Beim angeklagten Jäger, der eigenen Angaben zufolge seit 60 Jahren einen Jagdschein besitzt, könnte der Ausgang des Verfahrens dazu führen, dass die geforderte Zuverlässigkeit nicht mehr vorliegt. Göhr schreibt: "Eine Entscheidung wird erst nach Abschluss des Gerichtsverfahrens getroffen" und "eine Aussetzung der Jagdscheinerteilung bis zur Beendigung eines mitgeteilten, noch nicht abgeschlossenen Verfahrens entspricht unserer derzeitig geübten Verwaltungspraxis."

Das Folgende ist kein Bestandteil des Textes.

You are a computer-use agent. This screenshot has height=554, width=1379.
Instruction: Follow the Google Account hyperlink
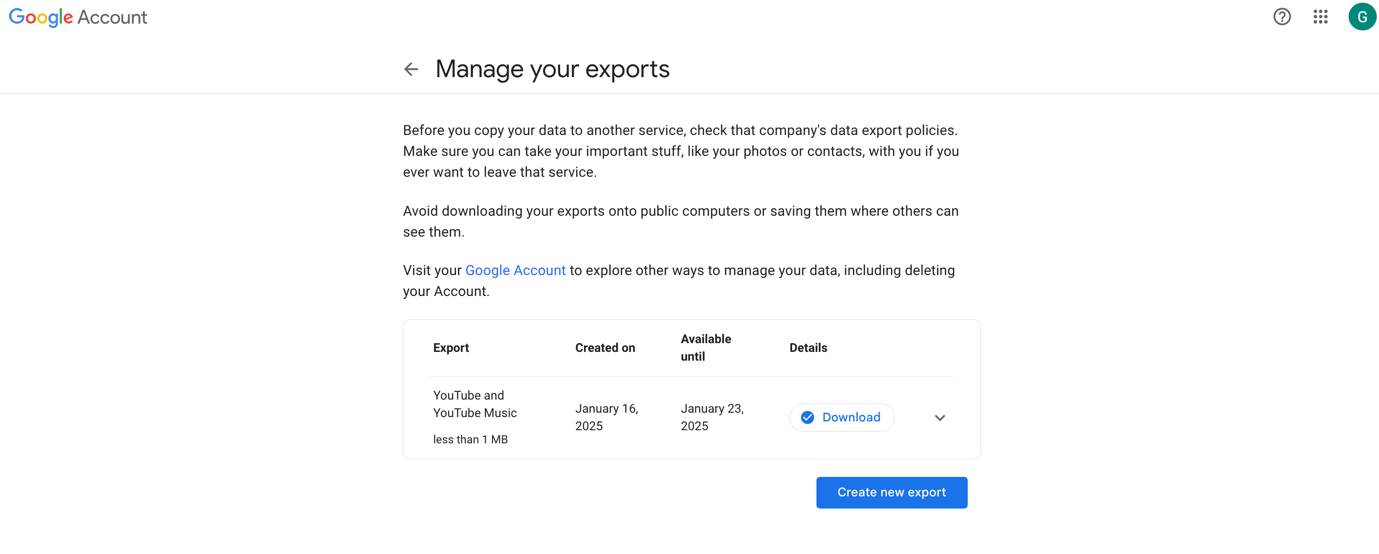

Ob der Jäger seinen Jagdschein behalten darf, entscheidet am Ende also das Landratsamt beziehungsweise die Untere Jagdbehörde. Denn eine Verurteilung löst nicht automatisch den Entzug der Jagdlizenz aus. Es kommt laut Behörde auf die betroffenen Rechtsbereich – ob Jagdrecht oder Waffenrecht – an. Häufig jedoch sei eine rechtskräftige Verurteilung in Höhe von 60 Tagessätzen oder höher Auslöser für ein Einziehungsverfahren. Zudem: "Erfolgen innerhalb von 5 Jahren zwei oder mehr Verurteilungen, so löst auch ein jeweils niedrigeres Strafmaß das Einziehungsverfahren aus", schreibt Göhr. Ein Urteil im Strafprozess im Falle der erschossenen Hündin Mara fällt hingegen das Amtsgericht. Hier wird das Urteil an diesem Montag erwartet.